**Work order:** Please quote exactly the lines below from the line containing "Paket Wisata Dieng (713, 1958)" to the line containing "Sewa Mobil Dengan Driver (735, 2145)", both lines included, and nothing else.
--
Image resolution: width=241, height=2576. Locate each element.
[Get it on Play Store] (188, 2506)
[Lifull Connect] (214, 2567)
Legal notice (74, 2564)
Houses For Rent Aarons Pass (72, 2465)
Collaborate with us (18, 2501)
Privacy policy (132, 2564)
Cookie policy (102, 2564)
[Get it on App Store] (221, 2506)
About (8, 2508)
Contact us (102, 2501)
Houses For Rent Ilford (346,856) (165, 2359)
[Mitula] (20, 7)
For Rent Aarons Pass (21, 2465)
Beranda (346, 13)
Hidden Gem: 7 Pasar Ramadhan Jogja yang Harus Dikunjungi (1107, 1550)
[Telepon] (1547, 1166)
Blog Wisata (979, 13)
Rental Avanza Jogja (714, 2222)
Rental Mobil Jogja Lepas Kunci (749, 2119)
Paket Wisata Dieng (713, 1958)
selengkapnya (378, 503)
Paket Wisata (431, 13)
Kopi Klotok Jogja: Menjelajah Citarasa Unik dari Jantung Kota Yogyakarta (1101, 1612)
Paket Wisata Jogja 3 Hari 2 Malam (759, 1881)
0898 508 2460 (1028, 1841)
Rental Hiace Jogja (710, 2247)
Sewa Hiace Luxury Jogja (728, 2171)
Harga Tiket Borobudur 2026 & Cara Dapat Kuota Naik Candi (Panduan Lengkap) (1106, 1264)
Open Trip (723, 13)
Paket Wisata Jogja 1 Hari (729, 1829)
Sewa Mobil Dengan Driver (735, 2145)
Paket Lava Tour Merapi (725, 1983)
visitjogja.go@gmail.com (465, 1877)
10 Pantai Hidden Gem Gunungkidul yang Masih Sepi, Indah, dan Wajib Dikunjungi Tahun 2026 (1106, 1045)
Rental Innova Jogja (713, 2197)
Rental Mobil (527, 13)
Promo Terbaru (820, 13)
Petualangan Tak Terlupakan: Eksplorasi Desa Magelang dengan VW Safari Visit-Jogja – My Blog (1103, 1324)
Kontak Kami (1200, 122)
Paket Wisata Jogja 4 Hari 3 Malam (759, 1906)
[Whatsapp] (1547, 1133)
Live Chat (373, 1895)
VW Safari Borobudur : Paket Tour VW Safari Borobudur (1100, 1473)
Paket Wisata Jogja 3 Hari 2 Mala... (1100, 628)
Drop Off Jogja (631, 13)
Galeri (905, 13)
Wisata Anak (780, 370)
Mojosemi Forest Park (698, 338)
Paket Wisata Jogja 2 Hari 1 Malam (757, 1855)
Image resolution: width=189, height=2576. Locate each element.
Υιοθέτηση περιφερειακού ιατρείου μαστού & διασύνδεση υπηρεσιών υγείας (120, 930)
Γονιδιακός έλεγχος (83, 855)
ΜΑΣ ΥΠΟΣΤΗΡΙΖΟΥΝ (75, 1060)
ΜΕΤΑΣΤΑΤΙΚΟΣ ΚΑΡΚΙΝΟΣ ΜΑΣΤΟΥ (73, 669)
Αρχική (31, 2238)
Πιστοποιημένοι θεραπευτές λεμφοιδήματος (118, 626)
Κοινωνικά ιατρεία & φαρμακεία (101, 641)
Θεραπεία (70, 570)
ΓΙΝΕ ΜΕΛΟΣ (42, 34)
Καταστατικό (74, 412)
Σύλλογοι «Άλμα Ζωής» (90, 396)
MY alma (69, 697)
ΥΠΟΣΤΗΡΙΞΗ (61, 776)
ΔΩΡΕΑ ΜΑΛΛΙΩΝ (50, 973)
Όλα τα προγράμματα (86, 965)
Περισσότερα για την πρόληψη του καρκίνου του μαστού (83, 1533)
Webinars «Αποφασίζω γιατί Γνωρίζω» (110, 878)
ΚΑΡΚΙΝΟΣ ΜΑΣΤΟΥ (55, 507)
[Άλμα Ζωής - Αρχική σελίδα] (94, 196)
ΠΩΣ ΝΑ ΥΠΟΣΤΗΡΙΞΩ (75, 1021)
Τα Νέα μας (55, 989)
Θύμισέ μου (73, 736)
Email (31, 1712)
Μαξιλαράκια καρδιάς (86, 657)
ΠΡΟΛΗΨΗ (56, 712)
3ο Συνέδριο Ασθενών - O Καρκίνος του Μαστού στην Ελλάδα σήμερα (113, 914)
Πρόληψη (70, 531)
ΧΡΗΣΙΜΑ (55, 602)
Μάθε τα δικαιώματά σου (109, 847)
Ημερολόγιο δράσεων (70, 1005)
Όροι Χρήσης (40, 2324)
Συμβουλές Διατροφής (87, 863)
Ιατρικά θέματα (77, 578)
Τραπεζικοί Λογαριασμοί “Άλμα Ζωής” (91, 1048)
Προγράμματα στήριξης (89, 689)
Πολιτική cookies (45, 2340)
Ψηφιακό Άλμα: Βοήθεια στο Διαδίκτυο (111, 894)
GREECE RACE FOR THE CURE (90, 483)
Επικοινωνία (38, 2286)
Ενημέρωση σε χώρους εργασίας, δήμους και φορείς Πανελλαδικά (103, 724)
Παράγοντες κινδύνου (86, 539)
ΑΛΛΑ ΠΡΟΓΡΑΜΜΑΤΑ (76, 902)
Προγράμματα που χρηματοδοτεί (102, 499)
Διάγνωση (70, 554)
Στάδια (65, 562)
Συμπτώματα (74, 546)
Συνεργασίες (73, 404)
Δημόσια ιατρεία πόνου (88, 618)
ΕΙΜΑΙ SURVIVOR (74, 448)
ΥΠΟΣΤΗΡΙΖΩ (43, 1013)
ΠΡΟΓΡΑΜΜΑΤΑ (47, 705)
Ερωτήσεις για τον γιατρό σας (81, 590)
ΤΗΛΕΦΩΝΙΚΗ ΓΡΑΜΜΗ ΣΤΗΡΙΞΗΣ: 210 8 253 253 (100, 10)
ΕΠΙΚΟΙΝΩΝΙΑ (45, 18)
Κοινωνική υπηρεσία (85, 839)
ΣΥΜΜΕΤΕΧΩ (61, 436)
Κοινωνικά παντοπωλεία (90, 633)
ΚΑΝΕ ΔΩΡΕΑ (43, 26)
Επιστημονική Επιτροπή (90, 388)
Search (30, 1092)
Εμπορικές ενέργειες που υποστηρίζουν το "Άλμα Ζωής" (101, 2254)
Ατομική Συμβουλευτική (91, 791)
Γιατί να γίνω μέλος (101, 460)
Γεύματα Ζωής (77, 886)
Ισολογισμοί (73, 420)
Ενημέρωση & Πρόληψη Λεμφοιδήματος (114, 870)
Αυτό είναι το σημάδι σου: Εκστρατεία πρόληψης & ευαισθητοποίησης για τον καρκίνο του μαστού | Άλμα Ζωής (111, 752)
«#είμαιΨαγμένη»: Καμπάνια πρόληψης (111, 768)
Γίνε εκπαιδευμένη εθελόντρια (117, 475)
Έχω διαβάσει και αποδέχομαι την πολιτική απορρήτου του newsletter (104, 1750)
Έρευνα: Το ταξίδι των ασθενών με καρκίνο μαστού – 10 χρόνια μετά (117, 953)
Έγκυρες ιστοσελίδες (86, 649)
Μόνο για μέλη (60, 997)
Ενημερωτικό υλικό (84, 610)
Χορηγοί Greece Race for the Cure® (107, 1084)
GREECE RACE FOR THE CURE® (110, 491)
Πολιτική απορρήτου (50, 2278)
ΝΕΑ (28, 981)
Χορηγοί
--
**Task result:**
Paket Wisata Dieng (713, 1958)
selengkapnya (378, 503)
Paket Wisata (431, 13)
Kopi Klotok Jogja: Menjelajah Citarasa Unik dari Jantung Kota Yogyakarta (1101, 1612)
Paket Wisata Jogja 3 Hari 2 Malam (759, 1881)
0898 508 2460 (1028, 1841)
Rental Hiace Jogja (710, 2247)
Sewa Hiace Luxury Jogja (728, 2171)
Harga Tiket Borobudur 2026 & Cara Dapat Kuota Naik Candi (Panduan Lengkap) (1106, 1264)
Open Trip (723, 13)
Paket Wisata Jogja 1 Hari (729, 1829)
Sewa Mobil Dengan Driver (735, 2145)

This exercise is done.